Libertad: una palabra hermosa, pronunciarla produce cierta sensación de anhelo, al igual que la felicidad son estados del alma, si preguntamos a varias personas que es libertad, sin lugar a dudas obtendremos conceptos diferentes.

Es un hecho innegable: hoy la libertad es el objetivo y el valor supremo del mundo occidental.

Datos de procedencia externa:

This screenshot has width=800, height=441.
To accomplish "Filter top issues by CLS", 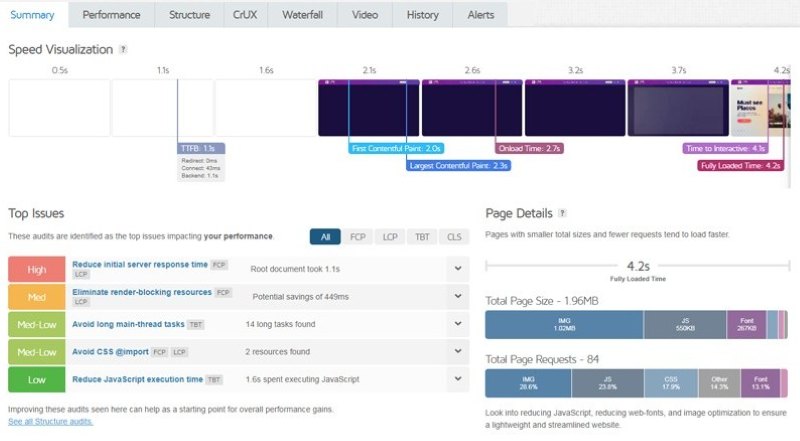I will click(x=455, y=237).
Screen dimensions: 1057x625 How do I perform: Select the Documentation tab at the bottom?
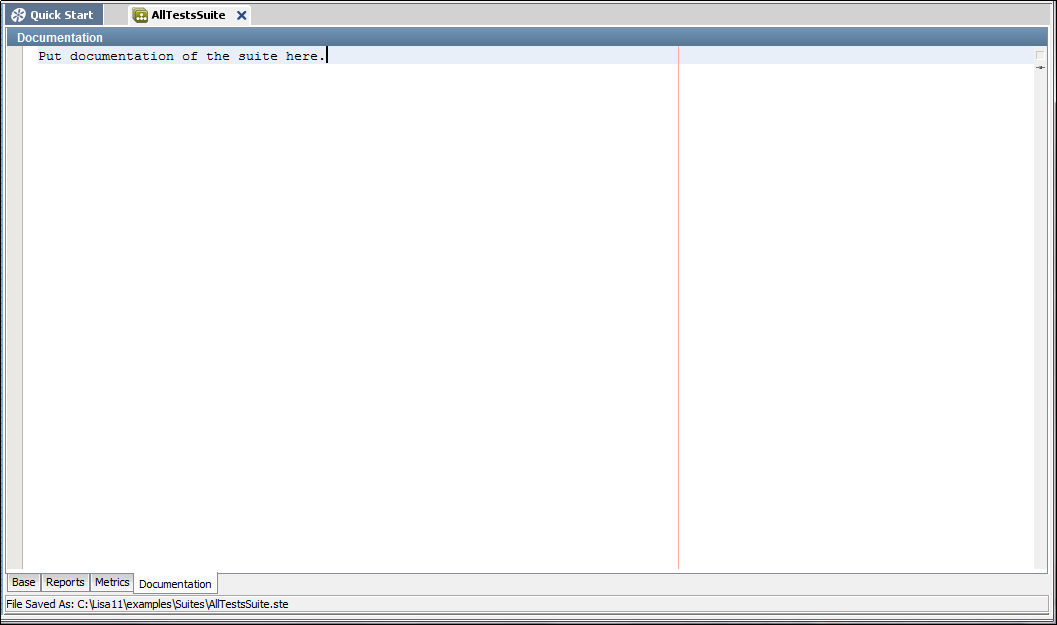175,583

Los estudiosos y los filósofos la han investigado y debatido interminablemente; es la palabra clave de todo político, el evangelio secular de nuestro sistema de libre empresa y el cimiento de todas nuestras actividades culturales.

La libertad es el valor por el que muchas personas parecen estar dispuestas a morir, a través de sus dichos y acciones.

Durante la época de la Guerra Fría, los líderes de occidente dividieron al mundo en dos campos el mundo libre y el mundo no libre, y estaban dispuestos a iniciar una guerra nuclear para defender tan sagrado ideal.

Hasta el hombre más paupérrimo tiene un sueño. Todos los seres humanos poseemos el mismo deseo: ser libres para ir tras la

visión y el sueño que abriga nuestro corazón. Sin embargo, para la mayoría de los
más de seis mil millones de personas en el planeta Tierra, este sueño
acabará en una pesadilla sin esperanzas, no por falta de voluntad o deseo, sino porque hay circunstancias y limitaciones impuestas por el ser humano que afectan negativamente la búsqueda de este descubrimiento y maximización de su potencial.

El espíritu humano recibió del Creador la necesidad de libertad para ir tras su propósito, y para sentir la plenitud que llega cuando maximiza su potencial. El espíritu humano siempre busca la libertad.